Exercise details: When you spot the word "logo" in a line of the data below, copy that line.

Collected data:

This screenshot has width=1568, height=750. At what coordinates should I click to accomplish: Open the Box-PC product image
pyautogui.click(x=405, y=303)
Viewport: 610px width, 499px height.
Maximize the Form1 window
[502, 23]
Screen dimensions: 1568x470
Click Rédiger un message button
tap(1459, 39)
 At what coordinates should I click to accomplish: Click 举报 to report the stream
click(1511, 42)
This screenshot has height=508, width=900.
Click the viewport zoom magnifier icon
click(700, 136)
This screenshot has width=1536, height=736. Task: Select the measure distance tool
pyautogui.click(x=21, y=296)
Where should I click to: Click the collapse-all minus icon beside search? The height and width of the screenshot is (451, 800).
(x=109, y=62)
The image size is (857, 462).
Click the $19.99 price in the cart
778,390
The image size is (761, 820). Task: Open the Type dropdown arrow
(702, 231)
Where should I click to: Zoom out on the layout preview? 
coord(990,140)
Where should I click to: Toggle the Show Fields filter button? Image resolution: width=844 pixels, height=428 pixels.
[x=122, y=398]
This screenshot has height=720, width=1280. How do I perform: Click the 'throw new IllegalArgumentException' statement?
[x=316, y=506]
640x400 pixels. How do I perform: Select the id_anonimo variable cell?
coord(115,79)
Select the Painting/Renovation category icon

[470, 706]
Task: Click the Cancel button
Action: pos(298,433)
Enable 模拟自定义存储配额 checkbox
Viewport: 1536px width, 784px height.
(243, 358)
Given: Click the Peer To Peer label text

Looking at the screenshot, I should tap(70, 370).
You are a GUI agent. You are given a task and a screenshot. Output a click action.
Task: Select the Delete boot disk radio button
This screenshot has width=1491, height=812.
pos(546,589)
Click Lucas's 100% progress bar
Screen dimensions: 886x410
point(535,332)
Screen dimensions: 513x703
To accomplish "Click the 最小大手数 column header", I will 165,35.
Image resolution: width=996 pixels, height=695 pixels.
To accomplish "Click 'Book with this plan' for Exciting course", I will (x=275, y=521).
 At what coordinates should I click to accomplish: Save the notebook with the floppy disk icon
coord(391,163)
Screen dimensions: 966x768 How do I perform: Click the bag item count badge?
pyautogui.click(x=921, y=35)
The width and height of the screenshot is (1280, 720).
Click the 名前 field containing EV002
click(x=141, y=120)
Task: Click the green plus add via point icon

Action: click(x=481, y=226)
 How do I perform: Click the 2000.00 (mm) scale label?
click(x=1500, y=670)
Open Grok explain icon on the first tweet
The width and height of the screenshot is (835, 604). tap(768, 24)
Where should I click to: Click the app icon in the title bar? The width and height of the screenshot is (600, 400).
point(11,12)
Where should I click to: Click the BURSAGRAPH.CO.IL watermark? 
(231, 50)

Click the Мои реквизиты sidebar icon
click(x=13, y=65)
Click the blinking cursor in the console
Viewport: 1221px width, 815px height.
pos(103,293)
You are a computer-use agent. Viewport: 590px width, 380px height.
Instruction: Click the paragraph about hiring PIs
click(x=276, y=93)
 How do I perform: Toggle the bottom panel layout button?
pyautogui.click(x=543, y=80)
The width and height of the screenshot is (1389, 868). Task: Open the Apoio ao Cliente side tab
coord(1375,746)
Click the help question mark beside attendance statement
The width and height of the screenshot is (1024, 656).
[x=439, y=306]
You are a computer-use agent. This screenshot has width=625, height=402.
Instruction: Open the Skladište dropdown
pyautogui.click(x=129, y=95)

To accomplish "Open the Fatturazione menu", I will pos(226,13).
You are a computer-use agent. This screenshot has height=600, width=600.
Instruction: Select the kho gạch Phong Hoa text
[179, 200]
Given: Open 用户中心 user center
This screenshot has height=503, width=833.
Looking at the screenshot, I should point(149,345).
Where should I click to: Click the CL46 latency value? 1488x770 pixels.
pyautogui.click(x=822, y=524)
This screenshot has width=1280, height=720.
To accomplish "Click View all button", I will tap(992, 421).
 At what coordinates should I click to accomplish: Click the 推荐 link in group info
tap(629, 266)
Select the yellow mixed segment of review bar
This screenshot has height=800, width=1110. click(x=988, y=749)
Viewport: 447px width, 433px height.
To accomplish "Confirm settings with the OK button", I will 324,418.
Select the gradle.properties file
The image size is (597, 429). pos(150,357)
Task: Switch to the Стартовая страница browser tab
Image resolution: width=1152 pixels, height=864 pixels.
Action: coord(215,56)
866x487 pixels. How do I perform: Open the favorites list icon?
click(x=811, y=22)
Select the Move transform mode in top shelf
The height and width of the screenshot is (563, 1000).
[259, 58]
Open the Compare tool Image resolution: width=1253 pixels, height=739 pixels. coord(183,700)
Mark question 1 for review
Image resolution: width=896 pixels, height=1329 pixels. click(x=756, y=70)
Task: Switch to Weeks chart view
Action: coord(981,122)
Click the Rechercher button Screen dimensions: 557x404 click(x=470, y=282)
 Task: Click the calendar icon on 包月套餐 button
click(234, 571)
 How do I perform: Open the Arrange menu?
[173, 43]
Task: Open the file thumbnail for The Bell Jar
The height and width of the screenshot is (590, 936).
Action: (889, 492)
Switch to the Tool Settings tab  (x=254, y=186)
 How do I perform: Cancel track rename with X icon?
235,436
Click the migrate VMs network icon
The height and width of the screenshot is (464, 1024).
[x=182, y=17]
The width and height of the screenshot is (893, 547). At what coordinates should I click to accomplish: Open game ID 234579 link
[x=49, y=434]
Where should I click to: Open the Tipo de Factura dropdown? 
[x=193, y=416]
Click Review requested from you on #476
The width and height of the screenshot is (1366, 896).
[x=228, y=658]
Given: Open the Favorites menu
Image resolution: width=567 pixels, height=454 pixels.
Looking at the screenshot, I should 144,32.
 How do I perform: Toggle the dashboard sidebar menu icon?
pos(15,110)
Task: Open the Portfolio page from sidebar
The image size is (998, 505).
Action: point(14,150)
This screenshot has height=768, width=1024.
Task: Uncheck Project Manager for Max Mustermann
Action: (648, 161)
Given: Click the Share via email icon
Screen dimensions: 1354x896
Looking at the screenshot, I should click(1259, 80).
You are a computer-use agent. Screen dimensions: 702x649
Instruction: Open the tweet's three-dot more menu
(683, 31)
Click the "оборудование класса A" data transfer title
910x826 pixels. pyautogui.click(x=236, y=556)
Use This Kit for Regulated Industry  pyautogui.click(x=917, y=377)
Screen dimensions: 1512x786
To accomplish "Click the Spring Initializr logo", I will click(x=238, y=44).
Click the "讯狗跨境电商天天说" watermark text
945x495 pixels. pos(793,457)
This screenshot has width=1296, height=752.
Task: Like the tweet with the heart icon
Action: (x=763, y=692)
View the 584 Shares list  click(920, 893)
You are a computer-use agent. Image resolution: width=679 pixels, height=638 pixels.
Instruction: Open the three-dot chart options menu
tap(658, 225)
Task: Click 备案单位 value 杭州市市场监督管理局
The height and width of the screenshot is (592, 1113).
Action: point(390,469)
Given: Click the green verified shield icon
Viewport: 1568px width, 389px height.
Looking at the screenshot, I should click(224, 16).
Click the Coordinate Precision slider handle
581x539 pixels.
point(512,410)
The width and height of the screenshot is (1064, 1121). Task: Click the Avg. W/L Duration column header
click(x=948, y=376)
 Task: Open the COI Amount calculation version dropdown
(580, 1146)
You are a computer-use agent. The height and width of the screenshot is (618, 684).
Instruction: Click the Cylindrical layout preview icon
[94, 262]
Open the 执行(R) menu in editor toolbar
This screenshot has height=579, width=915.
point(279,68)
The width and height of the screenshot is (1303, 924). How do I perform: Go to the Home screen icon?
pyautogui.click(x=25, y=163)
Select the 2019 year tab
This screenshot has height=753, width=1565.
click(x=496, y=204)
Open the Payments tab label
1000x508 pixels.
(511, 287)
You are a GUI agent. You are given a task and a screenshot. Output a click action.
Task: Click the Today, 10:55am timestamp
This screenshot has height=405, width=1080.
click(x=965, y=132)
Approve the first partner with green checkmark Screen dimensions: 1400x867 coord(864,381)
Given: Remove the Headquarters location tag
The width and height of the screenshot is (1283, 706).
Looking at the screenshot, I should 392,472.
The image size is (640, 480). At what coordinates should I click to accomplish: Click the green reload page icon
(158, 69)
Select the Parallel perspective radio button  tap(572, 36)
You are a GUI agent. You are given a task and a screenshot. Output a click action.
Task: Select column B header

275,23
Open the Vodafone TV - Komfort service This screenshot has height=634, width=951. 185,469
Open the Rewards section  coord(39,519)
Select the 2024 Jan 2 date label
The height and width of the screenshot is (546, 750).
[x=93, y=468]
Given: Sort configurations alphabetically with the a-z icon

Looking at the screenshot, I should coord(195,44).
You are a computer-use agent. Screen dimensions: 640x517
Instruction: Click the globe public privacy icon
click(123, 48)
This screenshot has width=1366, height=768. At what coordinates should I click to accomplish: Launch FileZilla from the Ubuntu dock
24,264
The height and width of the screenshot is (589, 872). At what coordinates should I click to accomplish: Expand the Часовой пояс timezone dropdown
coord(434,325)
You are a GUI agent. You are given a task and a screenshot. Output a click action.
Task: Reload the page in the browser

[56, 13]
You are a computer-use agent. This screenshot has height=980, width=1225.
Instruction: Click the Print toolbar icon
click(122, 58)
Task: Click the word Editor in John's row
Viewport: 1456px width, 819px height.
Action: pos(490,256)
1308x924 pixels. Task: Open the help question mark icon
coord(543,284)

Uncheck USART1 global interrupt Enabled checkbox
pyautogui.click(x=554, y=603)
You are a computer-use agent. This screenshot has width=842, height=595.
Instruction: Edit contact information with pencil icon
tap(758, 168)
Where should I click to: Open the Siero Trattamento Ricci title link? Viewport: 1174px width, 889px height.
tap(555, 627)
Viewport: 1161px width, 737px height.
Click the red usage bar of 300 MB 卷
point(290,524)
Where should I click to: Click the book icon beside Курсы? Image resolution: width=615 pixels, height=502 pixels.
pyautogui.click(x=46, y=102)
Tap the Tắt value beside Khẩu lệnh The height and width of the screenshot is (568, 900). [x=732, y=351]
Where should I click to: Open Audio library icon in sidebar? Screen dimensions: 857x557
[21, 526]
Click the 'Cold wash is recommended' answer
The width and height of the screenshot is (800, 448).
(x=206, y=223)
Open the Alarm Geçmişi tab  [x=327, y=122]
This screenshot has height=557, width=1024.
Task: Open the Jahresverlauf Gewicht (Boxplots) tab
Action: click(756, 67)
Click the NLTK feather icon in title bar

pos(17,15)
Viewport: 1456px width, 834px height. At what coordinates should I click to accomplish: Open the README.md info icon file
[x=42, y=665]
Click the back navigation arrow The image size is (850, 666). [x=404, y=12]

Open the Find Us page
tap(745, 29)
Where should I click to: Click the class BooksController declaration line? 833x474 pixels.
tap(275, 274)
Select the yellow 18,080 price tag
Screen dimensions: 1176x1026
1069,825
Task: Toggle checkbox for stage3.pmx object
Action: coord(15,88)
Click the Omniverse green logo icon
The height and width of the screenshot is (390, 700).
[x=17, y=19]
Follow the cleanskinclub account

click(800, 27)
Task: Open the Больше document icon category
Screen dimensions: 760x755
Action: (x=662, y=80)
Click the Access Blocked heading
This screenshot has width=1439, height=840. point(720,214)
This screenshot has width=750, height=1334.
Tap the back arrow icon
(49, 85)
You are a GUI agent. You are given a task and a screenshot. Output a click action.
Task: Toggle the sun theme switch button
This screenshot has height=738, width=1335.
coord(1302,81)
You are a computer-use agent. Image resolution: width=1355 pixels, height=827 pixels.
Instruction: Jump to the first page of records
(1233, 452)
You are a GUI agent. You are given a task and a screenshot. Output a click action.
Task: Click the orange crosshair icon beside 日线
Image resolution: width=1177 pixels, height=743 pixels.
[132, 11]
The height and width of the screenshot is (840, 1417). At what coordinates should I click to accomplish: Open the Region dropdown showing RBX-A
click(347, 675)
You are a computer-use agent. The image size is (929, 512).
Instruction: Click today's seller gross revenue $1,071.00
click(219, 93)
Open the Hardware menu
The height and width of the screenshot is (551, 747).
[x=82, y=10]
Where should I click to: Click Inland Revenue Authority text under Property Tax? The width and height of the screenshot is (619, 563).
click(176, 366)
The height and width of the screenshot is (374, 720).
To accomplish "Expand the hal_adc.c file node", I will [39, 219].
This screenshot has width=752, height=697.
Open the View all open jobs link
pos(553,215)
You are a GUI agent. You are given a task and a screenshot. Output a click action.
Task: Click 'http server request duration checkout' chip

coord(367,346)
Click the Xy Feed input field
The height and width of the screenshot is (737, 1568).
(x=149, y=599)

The completed task:
To accomplish "Click the Spring Initializr logo", I will click(x=238, y=44).
Click the Omniverse green logo icon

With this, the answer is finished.